Mike I hear what you're saying but as one of those new "ragged edge bunker courses" I think it is possible to maintain certain standards as long as you know what you are getting yourself into.

Also, it does require the committment of ownership and management to make sure that what was conceived of is maintained.

When we began our project we decided we wanted to accomplish certain goals:

1.  Greens that were interesting and highly contoured but that would allow us to maintain them at speeds such as 9.5 that would allow for higher height of cut and we think healthier grass at far less maintnenance expense.

2.  Our maintenance focus is on first greens (walk mowed), next tees (triplex)  and lastly the grass from the middle of the fairway (gang units) and working out (nothing at times).  

3.  We converted acres of grass to natural areas that will  need far less care than the wall to wall bermudagrass of before.  

4.  Bunkers are jagged and we will not be edging them--a huge expense at many courses.  We have "educated" our membership about the nature of hazards and we will not seek to maintain "perfection" in bunkers.  We will rake less frequently than before and if the membership does not rake the bunkers they may end up with a very bad lie--heavan forbid!

5.  Our fairways that used to be mowed with lightweight Ransome units are now mowed with 5 and (rough) 7 gang units.
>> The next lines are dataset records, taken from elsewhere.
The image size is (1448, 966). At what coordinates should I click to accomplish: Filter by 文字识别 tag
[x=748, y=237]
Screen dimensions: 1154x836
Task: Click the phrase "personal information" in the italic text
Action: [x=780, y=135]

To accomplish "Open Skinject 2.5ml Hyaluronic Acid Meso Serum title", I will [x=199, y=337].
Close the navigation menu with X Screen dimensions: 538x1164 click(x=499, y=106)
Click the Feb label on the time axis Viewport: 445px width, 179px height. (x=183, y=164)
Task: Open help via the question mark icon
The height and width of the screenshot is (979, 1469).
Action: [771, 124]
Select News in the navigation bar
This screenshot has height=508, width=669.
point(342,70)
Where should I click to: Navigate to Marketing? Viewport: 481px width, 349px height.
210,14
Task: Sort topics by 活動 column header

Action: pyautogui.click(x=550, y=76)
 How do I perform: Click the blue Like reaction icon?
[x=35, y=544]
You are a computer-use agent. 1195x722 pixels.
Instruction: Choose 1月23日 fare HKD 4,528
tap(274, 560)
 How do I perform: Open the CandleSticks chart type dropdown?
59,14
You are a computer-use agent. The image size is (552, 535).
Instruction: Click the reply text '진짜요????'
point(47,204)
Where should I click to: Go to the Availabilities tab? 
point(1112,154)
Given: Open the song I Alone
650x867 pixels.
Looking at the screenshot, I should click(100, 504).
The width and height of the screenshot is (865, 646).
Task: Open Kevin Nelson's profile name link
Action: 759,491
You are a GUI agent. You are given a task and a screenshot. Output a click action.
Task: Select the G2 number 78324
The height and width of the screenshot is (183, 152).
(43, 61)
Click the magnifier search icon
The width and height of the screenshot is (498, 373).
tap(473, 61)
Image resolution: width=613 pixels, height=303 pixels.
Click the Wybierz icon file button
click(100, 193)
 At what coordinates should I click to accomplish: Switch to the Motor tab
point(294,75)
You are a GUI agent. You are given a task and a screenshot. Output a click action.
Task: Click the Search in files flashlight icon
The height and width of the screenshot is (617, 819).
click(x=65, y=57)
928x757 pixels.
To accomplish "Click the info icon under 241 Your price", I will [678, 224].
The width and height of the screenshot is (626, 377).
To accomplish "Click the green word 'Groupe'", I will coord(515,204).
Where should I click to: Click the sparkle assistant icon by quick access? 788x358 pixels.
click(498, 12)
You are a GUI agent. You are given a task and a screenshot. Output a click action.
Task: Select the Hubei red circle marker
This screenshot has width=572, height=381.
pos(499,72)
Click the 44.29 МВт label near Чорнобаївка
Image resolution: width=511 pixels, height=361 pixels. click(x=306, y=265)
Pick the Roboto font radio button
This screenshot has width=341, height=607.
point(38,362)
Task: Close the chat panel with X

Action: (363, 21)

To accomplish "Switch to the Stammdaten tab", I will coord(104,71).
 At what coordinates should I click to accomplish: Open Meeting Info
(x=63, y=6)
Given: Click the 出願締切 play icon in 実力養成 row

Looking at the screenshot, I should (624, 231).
Our renovation will result in a modest increase in our budget but combined with costs that will decrease (irrigation repairs the year before our project were close to $50k!) and constant drainage problems we will now offer a far superior product at a budget of around $750k--very "reasonable for private clubs in north Atlanta.

Also, our renovation has seen our membership roster spike and even if we increased fees for our dues 4-5% we are still able to charge far less to offer golf at our club than any competitor within a 30 minute drive.  Part of the luxury of our pricing was that we could complete the renovation knowing that demand in our area was inelastic enough to support a modest price increase.

I do agree and understand that any project that begins as a "top of the line" one in every aspect of the operation has to be quite confident that that type of product is sustainable in their market espicially in bad times which are inevitable.

We had 33 years of history when making our decisions and that kind of experience is of course priceless.  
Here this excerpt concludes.